Premium
MiR‐193a‐3p and miR‐224 mediate renal cell carcinoma progression by targeting alpha‐2,3‐sialyltransferase IV and the phosphatidylinositol 3 kinase/Akt pathway
Author(s) -
Pan Yue,
Hu Jialei,
Ma Jia,
Qi Xia,
Zhou Huimin,
Miao Xiaoyan,
Zheng Wei,
Jia Li
Publication year - 2018
Publication title -
molecular carcinogenesis
Language(s) - English
Resource type - Journals
SCImago Journal Rank - 1.254
H-Index - 97
eISSN - 1098-2744
pISSN - 0899-1987
DOI - 10.1002/mc.22826
Subject(s) - biology , protein kinase b , cancer research , pi3k/akt/mtor pathway , cell growth , metastasis , microrna , cell culture , kinase , signal transduction , cancer , microbiology and biotechnology , biochemistry , gene , genetics
Tumor metastasis is a major cause of cancer‐related death in renal cell carcinoma (RCC). MicroRNAs (miRNAs) have been widely known to modulate proliferation invasion, metastasis, and apoptosis of cancer cells.
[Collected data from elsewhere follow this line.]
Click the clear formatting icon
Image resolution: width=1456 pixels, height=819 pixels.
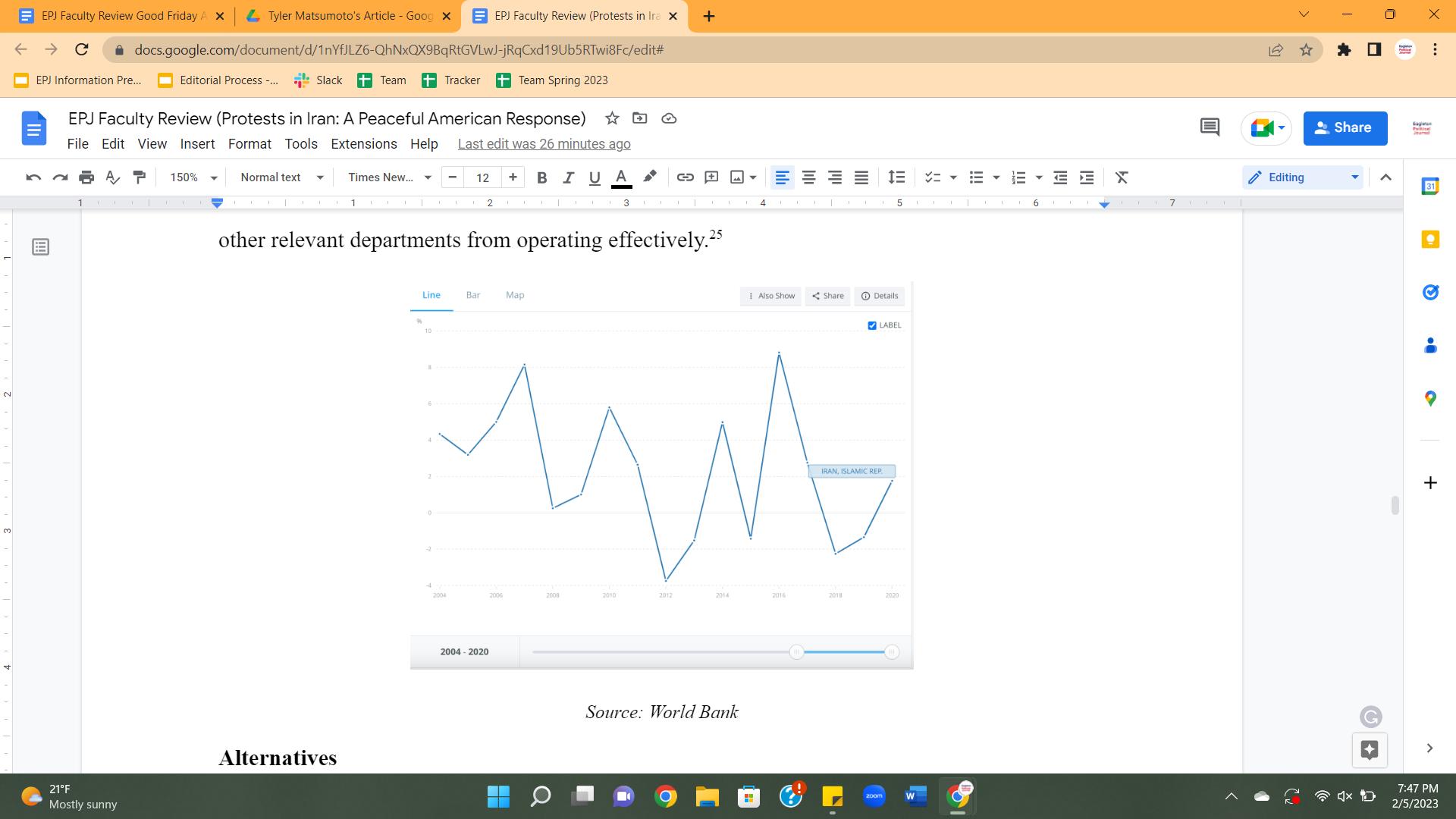pos(1122,177)
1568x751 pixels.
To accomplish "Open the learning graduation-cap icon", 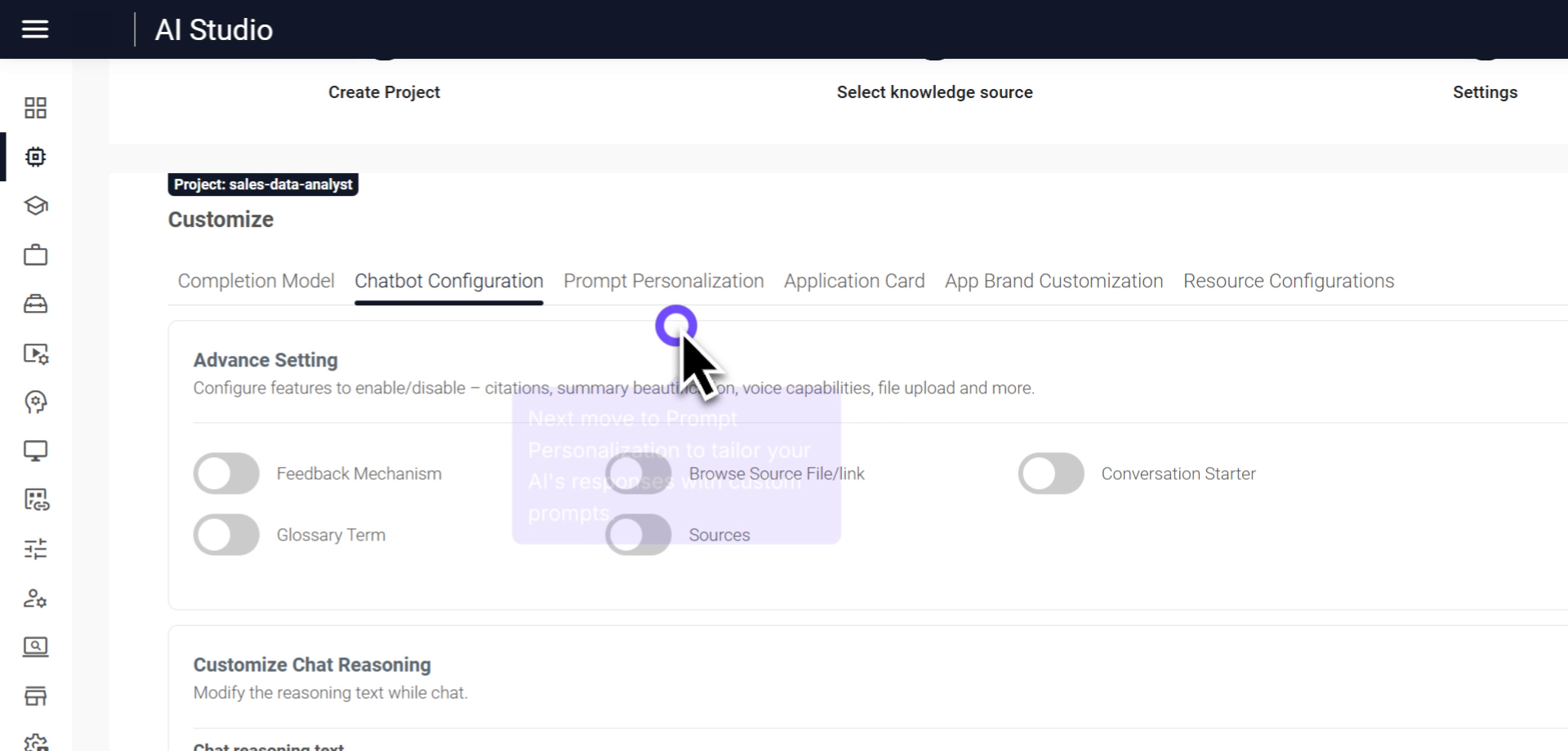I will pyautogui.click(x=35, y=206).
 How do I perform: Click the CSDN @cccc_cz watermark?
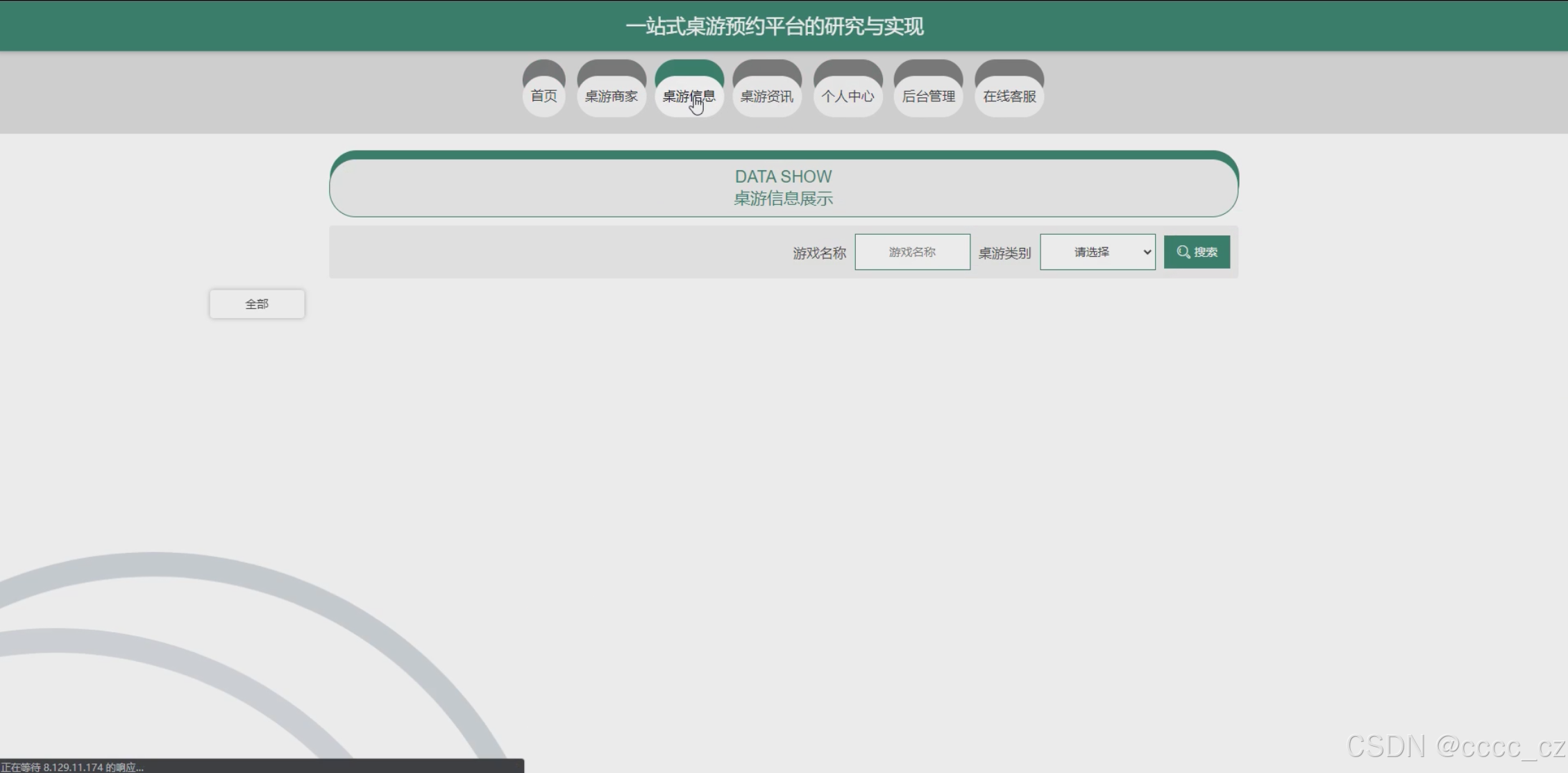point(1455,747)
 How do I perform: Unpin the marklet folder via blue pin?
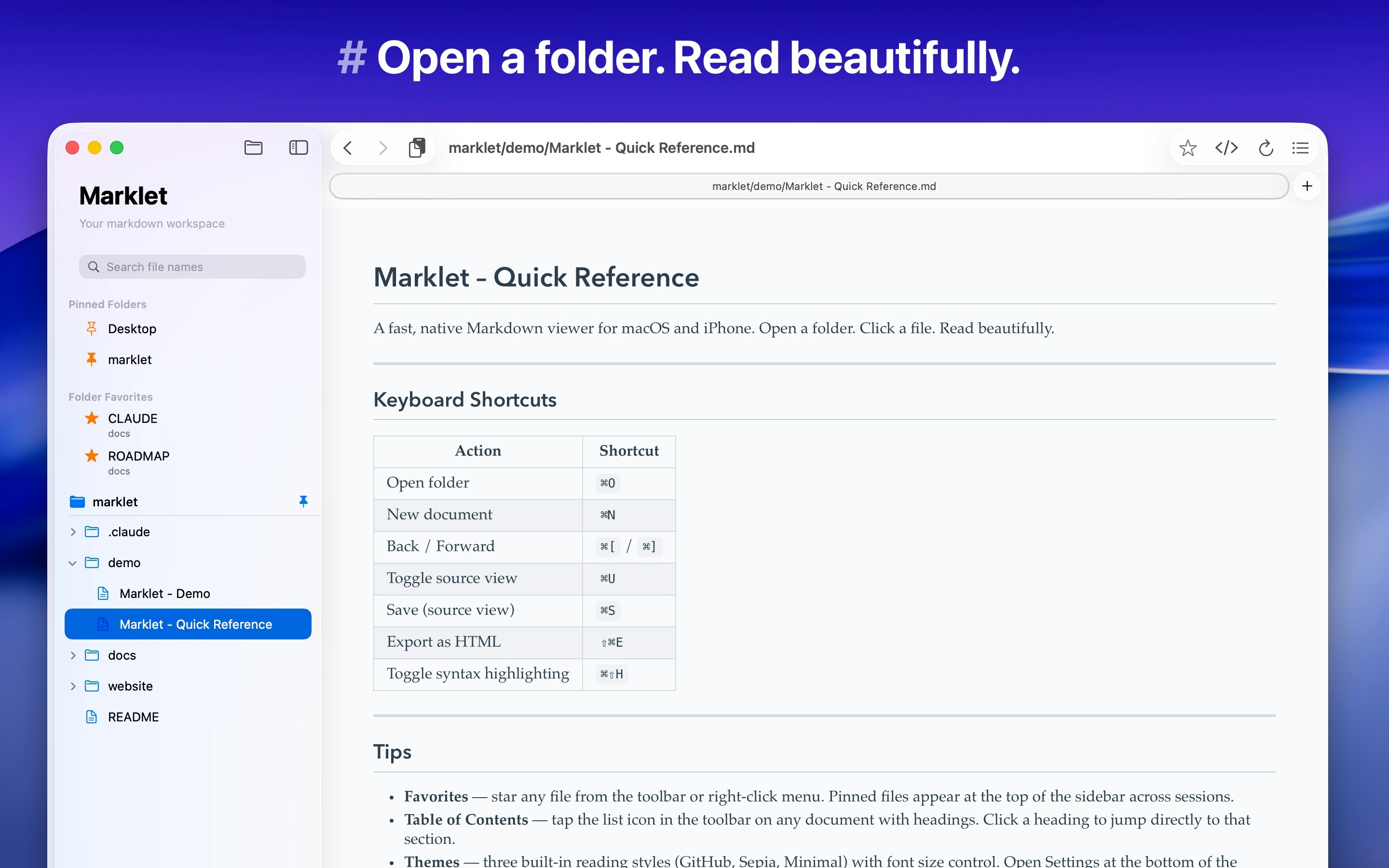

In this study, we aimed to investigate the function and novel target of miR‐193a‐3p and miR‐224 in RCC. The levels of miR‐193a‐3p and miR‐224 were significantly increased in RCC tissues and RCC cell lines. Alpha‐2,3‐Sialyltransferase IV (ST3GalIV) was highly expressed in adjacent nontumor tissues and human normal proximal tubular cell line HK‐2 compared to RCC tissues and cell lines. ST3GalIV expression was negatively correlated with miR‐193a‐3p and miR‐224. Further analysis indicated that miR‐193a‐3p and miR‐224 directly targeted ST3GalIV. MiR‐193a‐3p and miR‐224 increased cell proliferation and migration by directly inhibiting ST3GalIV, and this effect was reversed by co‐transfection with ST3GalIV in vitro. Overexpression of miR‐193a‐3p and miR‐224 increased RCC cell proliferation in vivo. Furthermore, the phosphatidylinositol 3 kinase (PI3K)/Akt pathway was mediated by miR‐193a‐3p and miR‐224 in RCC cell lines. Collectively, these results suggested that miR‐193a‐3p and miR‐224 played an important role in regulation of RCC by targeting ST3GalIV via PI3K/Akt pathway.